Fuego en palacio

Gulliver y Liliput, mis valedores. ¿Habrá leído alguno de ustedes esa novela cuajada de símbolos que el británico Jonathan Swift tituló Viajes de Gulliver? Aquí una síntesis del encuentro del protagonista con los habitantes de Liliput:

Tras el naufragio de su navío Gulliver alcanzó la playa. El cansancio lo sumergió en un sueño del que iba a despertar cautivo en multitud de cuerdas. Un hormiguero de individuos minúsculos (seis pulgadas de estatura) le caminaban por piernas y estómago. Inmovilizado, Gulliver tuvo que jurar obediencia y fidelidad al soberano, un reyecito de menor estatura que sus gobernados, que le permitió aposentarse en el lado norte del reino. Los liliputienses admiraban la estatura de un gigantón que a cambio de la pitanza  puso su fuerza al servicio del reino. Fue el caso del calentamiento global…

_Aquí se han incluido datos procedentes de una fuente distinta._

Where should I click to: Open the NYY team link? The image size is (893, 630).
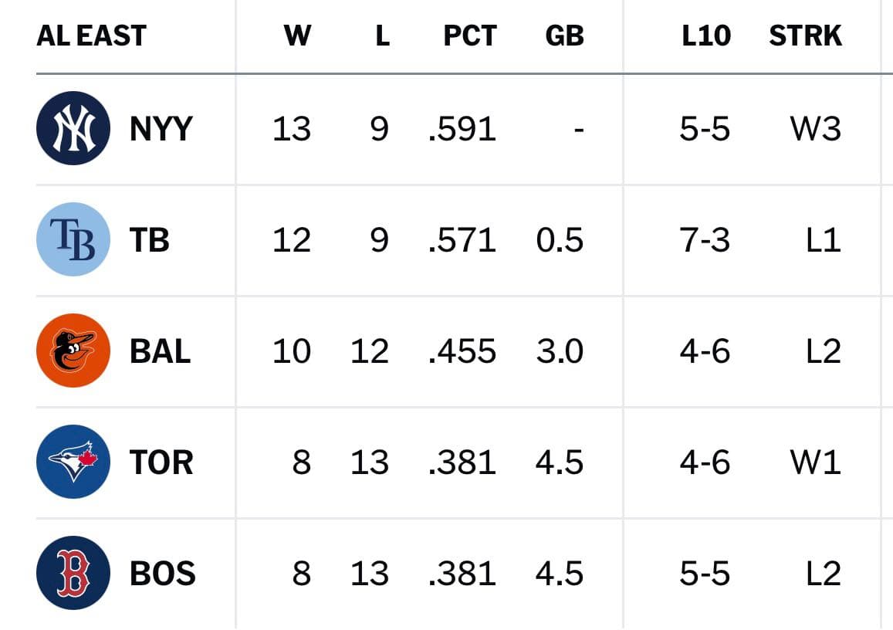click(161, 129)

Ya habiendo aprendido los rudimentos de su idioma Gulliver convivió con los liliputienses, que a chicotazos de impuestos le proporcionaban la manutención. Aquel señalado día del calentamiento global tendría ocasión de desquitar la manutención. Fue así:

Liliput y reinos vecinos padecían una crisis climatológica que amenazaba sus territorios con sequías, inundaciones y marinas catástrofes. Los reyecitos (seis pulgadas de estatura) decidieron resolverlo a su modo: convocando a una conferencia “cumbre”, la capital de Liliput como sede. El reyecito, cuya estatura no alcanzaba las seis pulgadas de los visitantes y padecía de un acuciante sentimiento de inferioridad por haberse trepado en el trono de forma ilegal e ilegítima,  trataba siempre de superar el origen espurio de su reinado y el epíteto de impostor que decían por lo bajo sus gobernados, y acometía toda (muy mala)  suerte de proyectos y empresas pretendidamente grandiosas, de  relumbrón y apariencia, con las que intentaba a lo inútil rebasar sus cinco pulgadas de estatura física, mental y moral. Patético.

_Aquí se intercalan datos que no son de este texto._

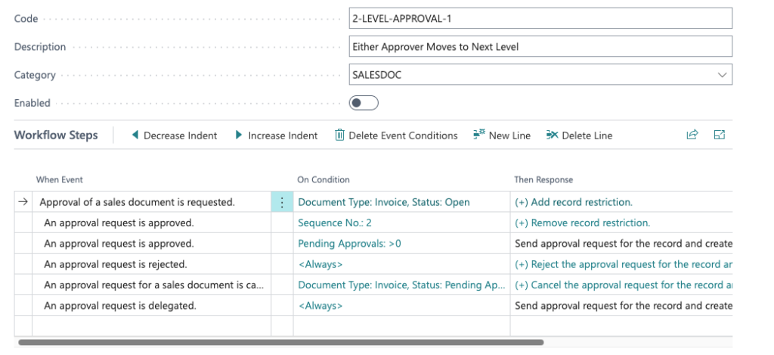Click the New Line icon
Image resolution: width=774 pixels, height=355 pixels.
click(x=479, y=135)
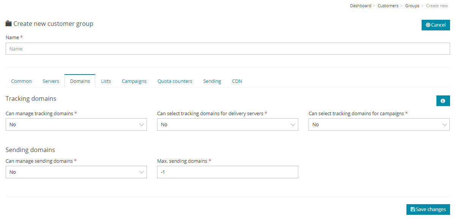455x219 pixels.
Task: Select the Domains tab
Action: [80, 81]
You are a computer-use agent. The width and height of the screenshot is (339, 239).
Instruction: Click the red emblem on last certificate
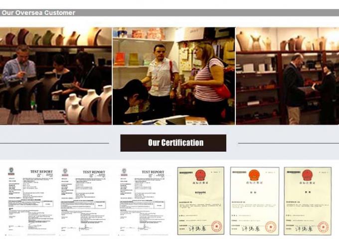click(x=308, y=175)
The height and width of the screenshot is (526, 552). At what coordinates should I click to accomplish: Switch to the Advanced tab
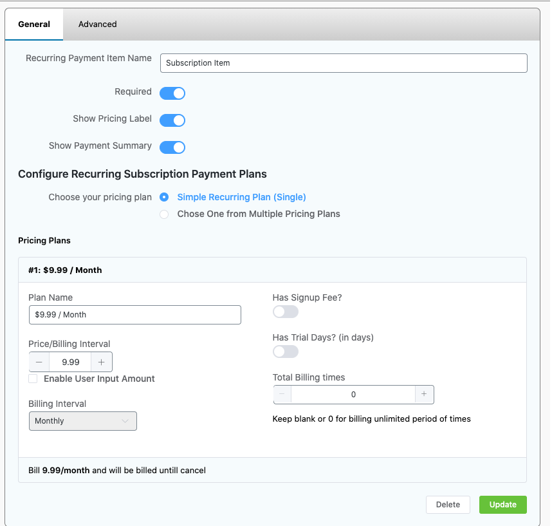click(x=98, y=24)
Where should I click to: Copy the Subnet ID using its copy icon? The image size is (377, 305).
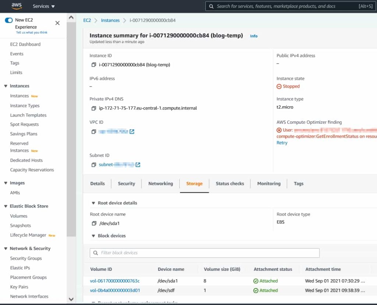(94, 164)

Patético, sí, porque fue en aquella ocasión cuando al pretexto del calentamiento global el espurio (perdón) convocó a los reyecitos del continente y en calidad de sede de la pomposa “cumbre” de liliputienses y congéneres mandó acondicionar el palacio de gobierno, que mantenía en ruinas; y esto fue derrochar millones en maquillaje de tales ruinas para lucirse ante los visitantes, y páguelo todo el erario, ya bastante disminuido por la voracidad del gigante asentado en el norte del reino. Así estaban las cosas el día del siniestro.

Porque ocurrió que el día señalado el reyecito (¡con esa su voz!) inauguró la “cumbre” y trató de lucirse (¡esa su vocecilla!) con un salivoso, tedioso discurso empedrado de lugares comunes. De ahí, al comelitón y los brindis, la secreta pasión del enano, y  páguenlo todo unas  masas populares de seis pulgadas de alzada. Siniestro.

Y que amigas y amigos salud, y a la quinta ronda: “¡fuego, fuego!”, y el desorden, la estampida, los gritos:  “¡Fuego en palacio!”

Por no medir su enanismo con Gulliver, el reyecito  no se había dignado invitarlo, pero ahora clamó y le solicitaba  “angustiosamente” (“el rey anda desnudo”, lo afirmó Wikileaks) le ayudase a apagar un incendio que la impericia del reyecito había provocado. El remate de tal siniestro,  en palabras de  Gulliver:

“Sobre el palacio descargué  tal cantidad de orina y con tal destreza, que en tres minutos el incendio quedó extinguido y el resto del edificio salvado de la destrucción. Regresé a mi morada”.

Todo esto, mis valedores,  encierra su muy  buena moraleja, ¿pero cual? (Piénsenlo.)